#### INSTRUCTIONS TO FOLLOW:
Work out the number of lines in the listing below that include "accomplish", and answer with it alone.

#### DATA SECTION:
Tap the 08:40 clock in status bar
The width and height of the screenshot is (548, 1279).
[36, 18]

--

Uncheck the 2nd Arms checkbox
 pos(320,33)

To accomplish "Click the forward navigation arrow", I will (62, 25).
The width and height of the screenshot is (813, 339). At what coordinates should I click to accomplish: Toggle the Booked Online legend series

* * *

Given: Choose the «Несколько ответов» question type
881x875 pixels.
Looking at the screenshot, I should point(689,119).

#### REPLY TO THE EXERCISE:
2